2009年の『侍戦隊シンケンジャー』の終盤、それまで戦っていた男性レッドの影武者として、真の当主である**「志葉薫(初の女性シンケンレッド)」**が登場しました。一過性の登場とはいえ、戦隊の象徴である赤を女性がまとったことは特撮界の歴史的事件でした。

現在では、Vシネマや配信限定のスピンオフ作品などで女性レッドが登場することも珍しくなくなり、ジェンダーフリーなカラーリングが令和のスタンダードとなりつつあります。

【番外編】女性戦士のアクションとスーツの進化

カラーやモチーフだけでなく、女性戦士が身にまとう「スーツ(衣装)」の形そのものにも、時代を映す歴史があります。

スカートあり・なしの違いとデザインの理由

スーパー戦隊の女性戦士のスーツといえば、男性戦士にはない「ヒラヒラとした短いスカート」がついているのが定番です。しかし、実は初代のモモレンジャーにはスカートがありませんでした。スカートが本格的に定着したのは、1980年代の『大戦隊ゴーグルファイブ』あたりからです。

スカートが付けられた最大の理由は、**「激しいアクションシーン(爆発や砂煙の中)でも、男性と女性を一瞬で見分けられるようにするため」**という視覚的な配慮からでした。現在でも多くの作品でスカート付きのデザインが採用されていますが、『特捜戦隊デカレンジャー』などのように「警察」という職業モチーフを優先して、あえてスカートなしのスパッツタイプを採用するケースもあります。

スーツアクターの女性化によるアクションの変化

昭和から平成初期にかけては、女性戦士のスーツの中に入ってアクションを行う「スーツアクター」も、小柄な男性が演じていることが少なくありませんでした(女形アクション)。

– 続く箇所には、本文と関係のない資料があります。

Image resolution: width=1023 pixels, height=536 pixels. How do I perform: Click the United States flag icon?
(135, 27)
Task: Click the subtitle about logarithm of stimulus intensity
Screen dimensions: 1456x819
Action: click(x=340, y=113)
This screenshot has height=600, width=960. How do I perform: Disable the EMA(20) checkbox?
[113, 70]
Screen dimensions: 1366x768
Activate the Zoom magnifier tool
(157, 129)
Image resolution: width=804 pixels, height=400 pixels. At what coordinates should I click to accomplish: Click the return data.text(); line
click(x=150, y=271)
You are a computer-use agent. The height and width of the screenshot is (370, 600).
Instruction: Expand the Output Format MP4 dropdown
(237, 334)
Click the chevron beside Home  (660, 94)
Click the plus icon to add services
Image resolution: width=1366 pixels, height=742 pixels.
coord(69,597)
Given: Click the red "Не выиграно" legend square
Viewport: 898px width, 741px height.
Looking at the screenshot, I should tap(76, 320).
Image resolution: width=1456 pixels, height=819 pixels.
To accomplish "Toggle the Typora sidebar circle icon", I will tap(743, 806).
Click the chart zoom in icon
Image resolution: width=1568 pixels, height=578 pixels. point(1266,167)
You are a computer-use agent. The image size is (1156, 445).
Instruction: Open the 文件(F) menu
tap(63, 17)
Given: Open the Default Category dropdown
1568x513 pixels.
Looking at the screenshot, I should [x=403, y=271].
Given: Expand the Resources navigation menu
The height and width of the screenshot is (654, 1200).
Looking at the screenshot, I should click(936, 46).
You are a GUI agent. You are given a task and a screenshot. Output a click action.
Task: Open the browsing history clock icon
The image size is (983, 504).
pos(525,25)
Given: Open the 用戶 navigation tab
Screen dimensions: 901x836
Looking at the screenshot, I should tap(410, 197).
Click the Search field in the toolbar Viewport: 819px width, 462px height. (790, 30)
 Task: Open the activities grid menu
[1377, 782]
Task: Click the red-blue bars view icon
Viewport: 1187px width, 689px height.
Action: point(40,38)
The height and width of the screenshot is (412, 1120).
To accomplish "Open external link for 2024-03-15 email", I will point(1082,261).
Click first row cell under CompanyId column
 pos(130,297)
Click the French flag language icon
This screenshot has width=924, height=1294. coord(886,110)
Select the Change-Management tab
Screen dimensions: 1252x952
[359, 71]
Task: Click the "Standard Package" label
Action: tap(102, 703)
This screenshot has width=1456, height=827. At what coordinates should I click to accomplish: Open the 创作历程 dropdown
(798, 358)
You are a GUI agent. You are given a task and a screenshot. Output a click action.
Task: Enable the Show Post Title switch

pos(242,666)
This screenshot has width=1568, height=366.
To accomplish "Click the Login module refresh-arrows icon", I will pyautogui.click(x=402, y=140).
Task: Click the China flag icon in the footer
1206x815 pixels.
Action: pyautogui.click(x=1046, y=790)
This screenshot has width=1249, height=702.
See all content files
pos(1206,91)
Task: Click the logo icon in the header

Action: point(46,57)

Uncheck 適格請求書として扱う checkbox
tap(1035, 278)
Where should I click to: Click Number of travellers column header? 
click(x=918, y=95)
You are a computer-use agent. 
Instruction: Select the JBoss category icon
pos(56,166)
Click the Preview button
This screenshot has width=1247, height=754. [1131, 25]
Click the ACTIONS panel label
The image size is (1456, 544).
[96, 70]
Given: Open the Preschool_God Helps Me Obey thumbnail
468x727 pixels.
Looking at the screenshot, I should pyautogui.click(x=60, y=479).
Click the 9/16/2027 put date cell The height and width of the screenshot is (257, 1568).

しかし、時代が進むにつれて女性のスーツアクター(蜂須賀祐一氏のような女形のレジェンドに加え、野川瑞穂氏や下園愛弓氏などの女性アクター)が活躍するようになり、女性ならではのしなやかな体さばきや、美しさと力強さを兼ね備えた蹴り技など、ヒロインアクションの質は飛躍的に向上しました。現代の美しくキレのある女性戦士の戦いは、彼女たちアクターのたゆまぬ努力の賜物なのです。

まとめ

スーパー戦隊シリーズの女性戦士(ヒロイン)たちは、時代ごとの社会の価値観や女の子たちの憧れを反映しながら、そのカラーバリエーションと役割を劇的に進化させてきました。

モモレンジャーから始まった「紅一点のピンク」という王道は、ダブルヒロイン制の導入によって「イエロー」という新しい可能性を生み出し、さらには「女性のブルー(ブルードルフィン)」や「女性のグリーン(カメレオングリーン)」、そして「女性のレッド」に至るまで、全ての色を自由にまとう時代へと突入しています。

色による役割の固定観念がなくなった現在のスーパー戦隊において、ヒロインたちは「女性だから」守られる存在ではなく、「一人の戦士として」仲間と共に地球を守る最高にかっこいい存在として描かれています。次にスーパー戦隊の新しい作品を見る時は、ヒロインが何色を担当し、どんな新しい魅力を発信してくれるのか、その歴史の連続性にもぜひ注目して楽しんでみてください。